Island Science Nantucket History & People

America’s First Woman Astronomer – Maria Mitchell

~ by Amy Jenness, author of On This Day in Nantucket History, available at Mitchell’s Book Corner ~

_Maria_Mitchell_vertOn August 1, 1818, Maria Mitchell was born into the Nantucket Quaker family of William and Lydia Mitchell whose family lines went back to the island’s original white settlers in 1659 and to distant cousin Benjamin Franklin. William Mitchell worked for many years as a teacher and ran a school before switching to commerce. An astronomer all his life, Mitchell instilled in all of his nine children the importance of education and learning, a lesson young Maria took to heart. Just after finishing her own schooling, she worked in a school run by Cyrus Peirce at age 16 and then opened her own school in 1835. A year later she was offered, and accepted, the position of librarian at the Nantucket Atheneum. In her 20 years as librarian there Maria continued to study humanities, science, and math on her own using Atheneum materials.

Already prone to support social justice because of her Quaker upbringing, Maria’s world view would be further shaped by hearing speeches given at the library by Frederick Douglass, Lucretia Coffin Mott, Ralph Waldo Emerson, and Henry David Thoreau. For the rest of her life she would oppose slavery and call for equal rights for women. In 1842 she left the Quaker church and began following Unitarian views. She refused to wear cotton clothing because its manufacture depended on slavery. She called Elizabeth Cady Stanton a friend and co-founded the American Association for the Advancement of Women.

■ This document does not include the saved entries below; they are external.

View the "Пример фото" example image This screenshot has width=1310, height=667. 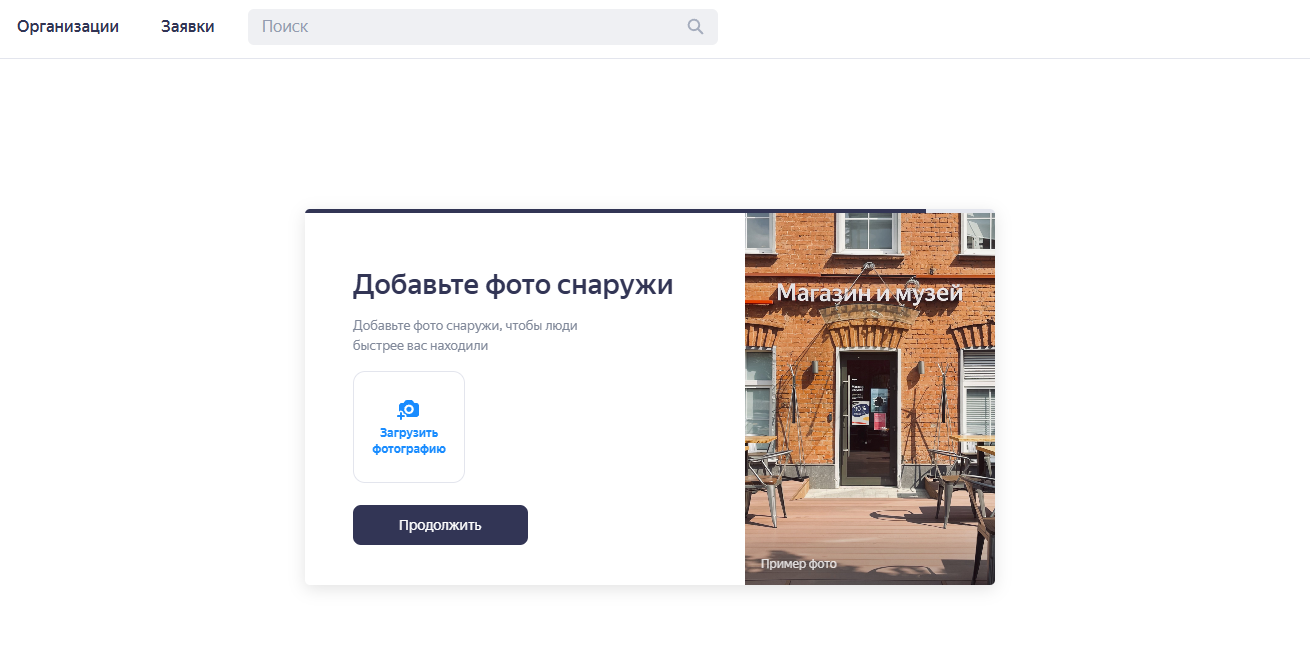click(870, 400)
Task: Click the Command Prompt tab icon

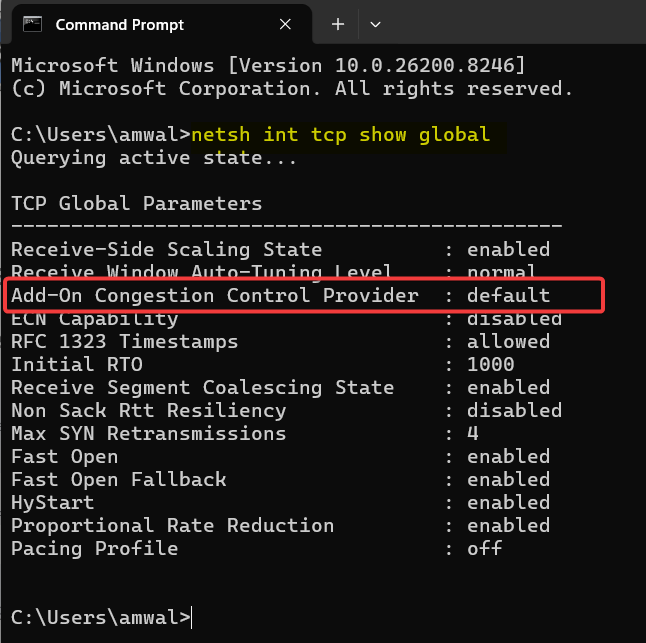Action: pyautogui.click(x=32, y=23)
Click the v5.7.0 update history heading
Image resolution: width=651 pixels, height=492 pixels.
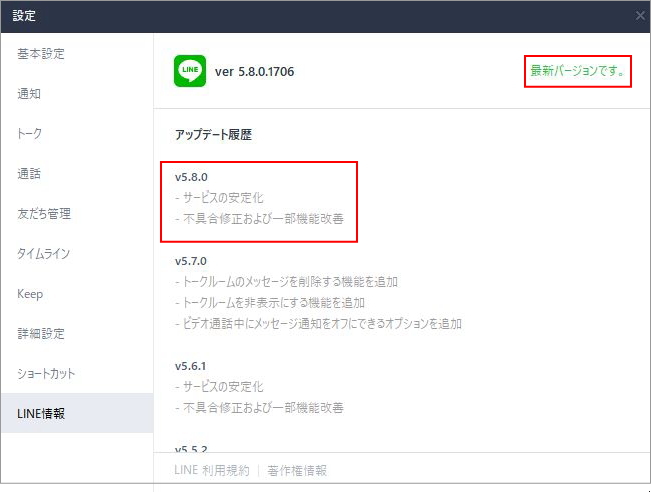[191, 261]
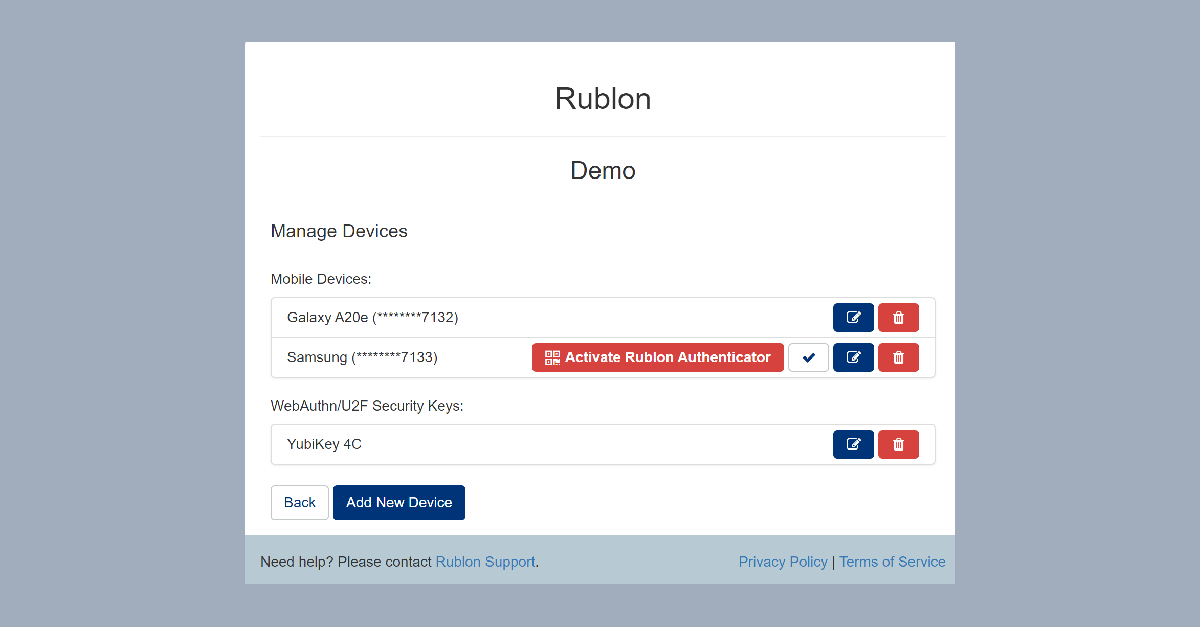
Task: Open the Rublon Support link
Action: pyautogui.click(x=485, y=562)
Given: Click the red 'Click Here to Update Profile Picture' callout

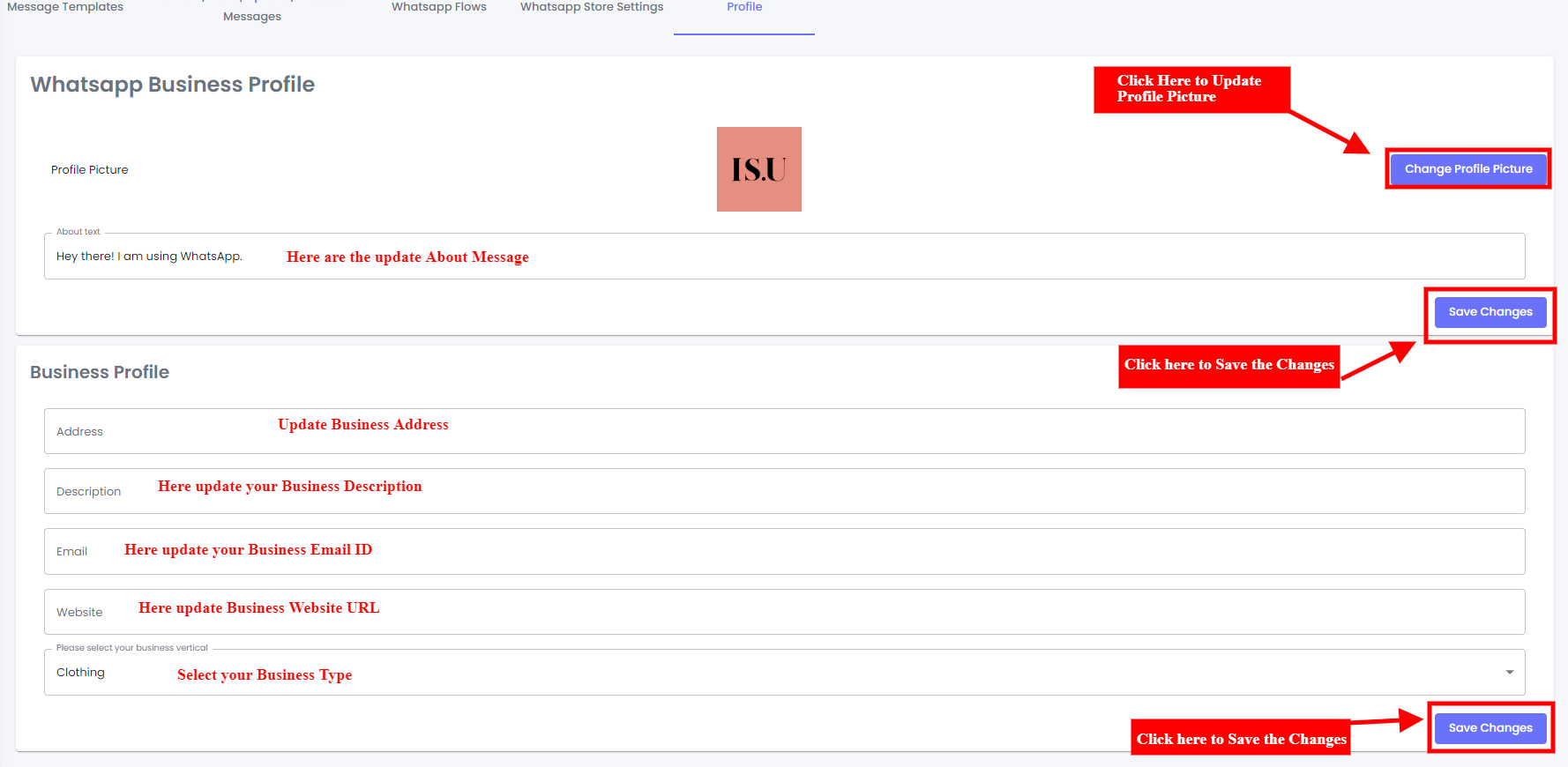Looking at the screenshot, I should (x=1191, y=89).
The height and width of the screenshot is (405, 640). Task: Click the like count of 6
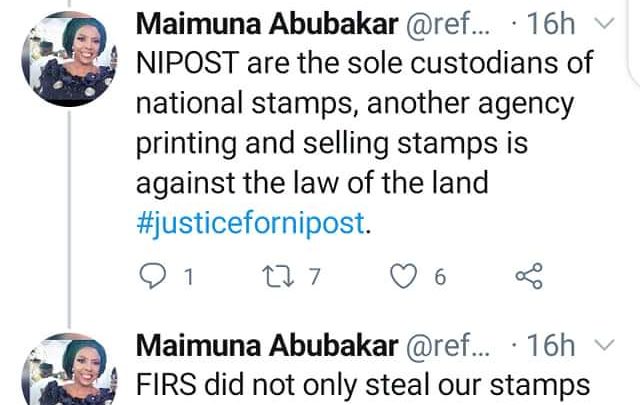click(439, 278)
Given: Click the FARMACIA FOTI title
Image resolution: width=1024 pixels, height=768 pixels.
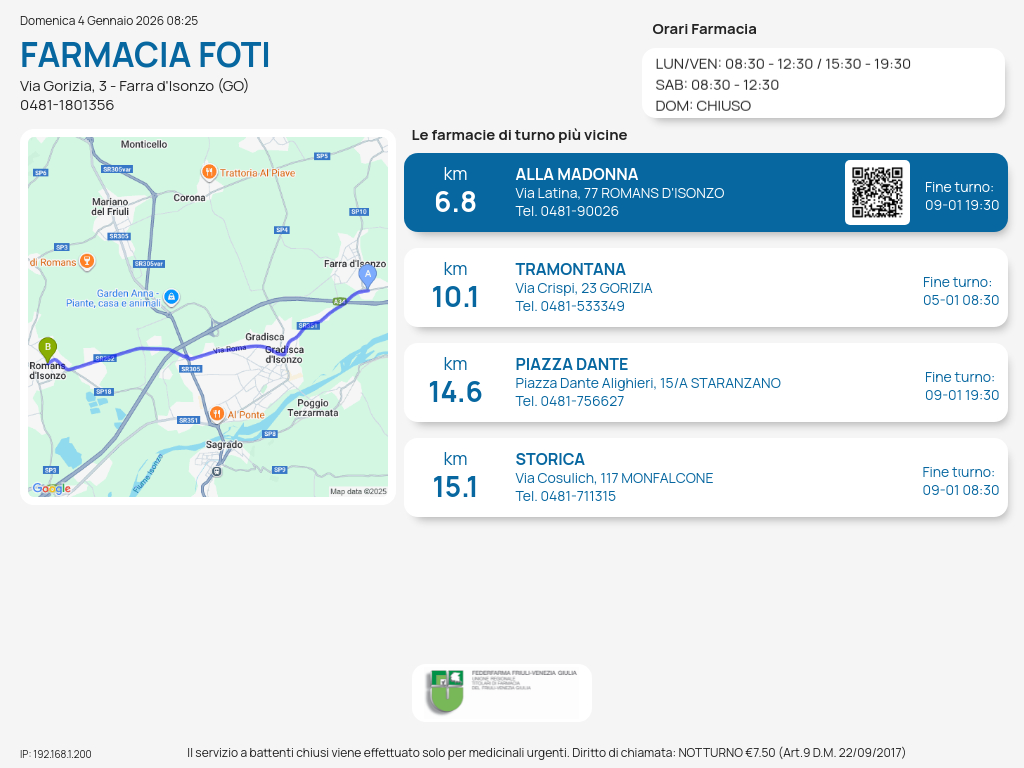Looking at the screenshot, I should point(145,54).
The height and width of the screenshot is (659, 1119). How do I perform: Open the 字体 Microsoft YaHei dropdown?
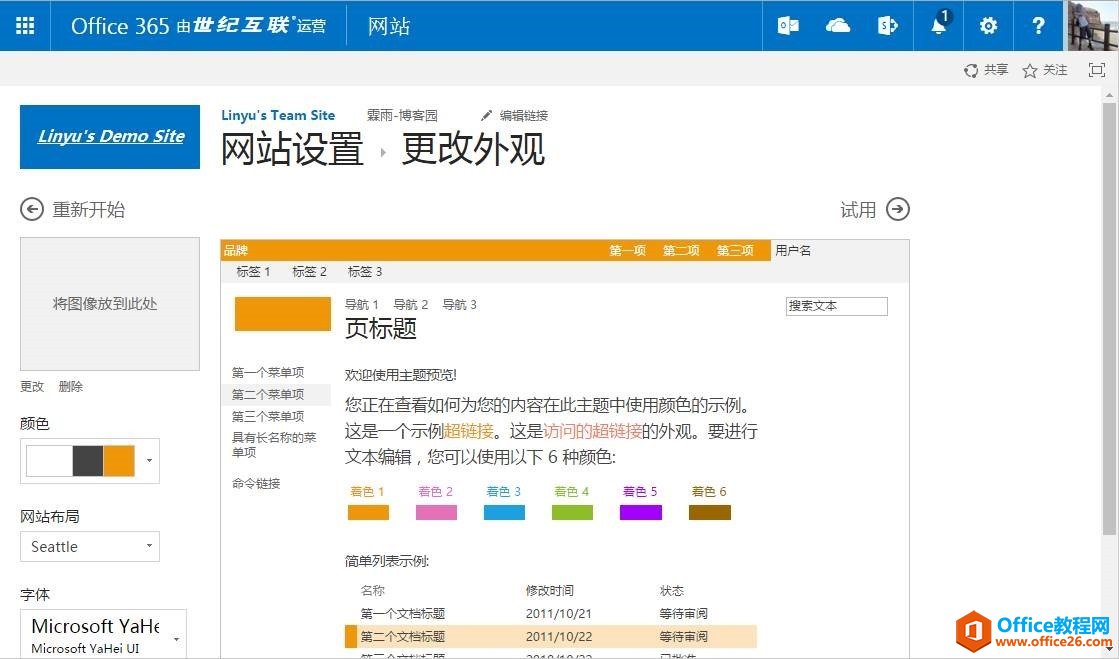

As a young girl Maria and her father studied the stars together using his telescope. At age 12 she helped her father calculate the timing of an eclipse and by age 14 local sailors asked her to perform their navigational computations in preparation for whaling voyages. In 1847 William Mitchell was cashier at Pacific National Bank on Main Street and his family lived on the top floor of the bank. Maria and William often spent evenings on the roof sweeping” the sky with their telescope and looking at the stars. On October 1 of that year Maria was stargazing alone on the roof when she spotted an uncharted fuzzy object that she had never seen before. She ran to get her father who confirmed that she had discovered a comet. Known informally as “Miss Mitchell’s Comet” (and formally as C/1847 T1), the discovery made Maria Mitchell an international star. Prior to her discovery, the King of Denmark had announced the prize of a gold medal to anyone who discovered a “telescopic” comet, or a comet that could not be seen with the naked eye. True to his word, the king awarded Maria a gold medal, which ended her quiet island life and launched her into the public eye. From then on her life was one of firsts.

Maria Mitchell was the first woman elected into the American Academy of Arts and Sciences, into the American Association For The Advancement of Science, the American Philosophical Society as well as the first woman to be female federal employee when she later worked for the US Nautical Almanac Office.

In 1865, administrators at Vassar College, which had just been established, made Maria Mitchell its first hire as a professor and director of Vassar College Observatory. After teaching at Vassar for a while Maria became aware that she was paid less than her male counterparts. She demanded, and received, equal pay.
But for Maria, teaching was the role that most suited her. She loved educating young women on the same par as men and was an inspiration to her students. She taught at Vassar until 1888, one year before she died.

Maria never married and remained close to her siblings. She lived her last year with her sister Kate in Lynn, Massachusetts, died June 28, 1889 at age 70 and is buried on Nantucket next to her parents.

After her death she was inducted into the National Women’s Hall of Fame. In 1902 Maria’s friends, family, and former students formed the Maria Mitchell Association in her honor. The Association purchased Maria’s childhood home on Vestal Street and turned it into a museum. Six years later the association built an observatory there. As the association grew, it employed Maria’s credo of “learning by doing.” Today the Maria Mitchell Association owns and operates several buildings on Vestal Street and an Aquarium on Washington Street, as well as an observatory on Milk Street which it opens for public viewings of the island’s night skies. For more details about the Maria Mitchell Association and its educational programs, visit www.mariamitchell.org.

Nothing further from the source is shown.